This Week in History: Cars burned, people threatened in labor dispute
Published 9:41 pm Monday, January 6, 2020
Local
Jan. 13, 1990: After more than 60 years in downtown Albert Lea, Gildner’s closed its doors. The men’s clothing store decided to close after a water main on the building’s fourth floor broke and destroyed the store’s entire inventory.
Jan. 8, 1990: Warren Johnson received the Ed Fleming Award for his many years of volunteer work with Albert Lea youth hockey. Johnson was a long-time friend of Ed Fleming.
Jan. 8, 1970: The Evening Tribune ran a photo showing the condition of the pressroom and printing press of the Austin Daily Herald after a fire destroyed the facility. The 1904 Goss-Rotary printing press was pictured encased in a block of ice after firefighters doused the blaze in sub-zero temperatures.
Jan. 7, 1960: Two cars were burned, another pushed into Fountain Lake, and at least three people were threatened with death in the 12 hours after the National Guard left Albert Lea. All of the incidents were in connection to a Wilson & Co. labor dispute.
National
2015: Masked gunmen stormed the Paris offices of Charlie Hebdo, a French newspaper that had caricatured the Prophet Mohammad, methodically killing 12 people, including the editor, before escaping in a car. (Two suspects were killed two days later.)
2011: U.S. Rep. Gabrielle Giffords, D-Ariz., was shot and critically wounded when a gunman opened fire as the congresswoman met with constituents in Tucson; six people were killed, 12 others also injured. (Gunman Jared Lee Loughner was sentenced in November 2012 to seven consecutive life sentences, plus 140 years.)
2006: Jill Carroll, a freelance journalist for The Christian Science Monitor, was kidnapped and her translator shot dead in Baghdad. (Carroll was freed almost three months later.)
2005: Former Ku Klux Klan leader Edgar Ray Killen was arrested on murder charges 41 years after three civil rights workers were slain in Mississippi. (Killen was later convicted of manslaughter and sentenced to 60 years in prison.)

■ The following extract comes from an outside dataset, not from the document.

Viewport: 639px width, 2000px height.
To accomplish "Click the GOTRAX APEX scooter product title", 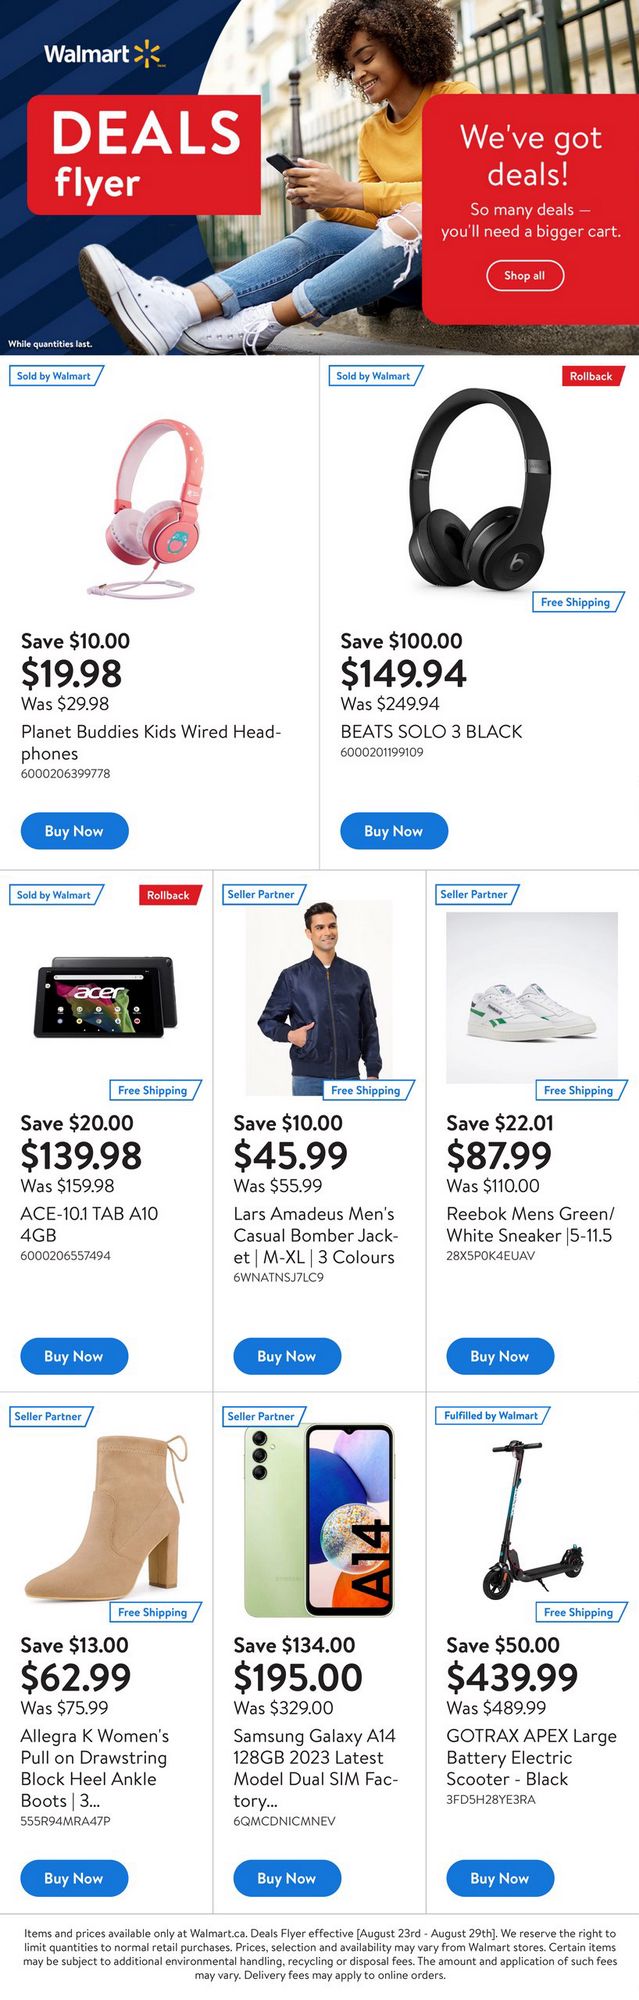I will tap(531, 1757).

Jan. 7, 2004: President George W. Bush proposed legal status, at least temporarily, for millions of immigrants improperly working in the U.S.
2001: With Vice President Al Gore presiding in his capacity as president of the Senate, Congress formally certified George W. Bush the winner of the bitterly contested 2000 presidential election.
1999: For the second time in history, an impeached American president went on trial before the Senate. President Bill Clinton faced charges of perjury and obstruction of justice; he was acquitted.
1994: Figure skater Nancy Kerrigan was clubbed on the leg by an assailant at Detroit’s Cobo Arena; four men, including the ex-husband of Kerrigan’s rival, Tonya Harding, went to prison for their roles in the attack. (Harding pleaded guilty to conspiracy to hinder prosecution, but denied any advance knowledge about the assault.)
1968: A surgical team at Stanford University School of Medicine in Palo Alto, California, led by Dr. Norman Shumway, performed the first U.S. adult heart transplant, placing the heart of a 43-year-old man in a 54-year-old patient (the recipient died 15 days later).
1953: President Harry Truman announced in his State of the Union message to Congress that the United States had developed a hydrogen bomb.
Jan. 6, 1941: President Franklin D. Roosevelt, in his State of the Union address, outlined a goal of “Four Freedoms”: Freedom of speech and expression; the freedom of people to worship God in their own way; freedom from want; freedom from fear.
1789: America held its first presidential election as voters chose electors who, a month later, selected George Washington to be the nation’s first chief executive.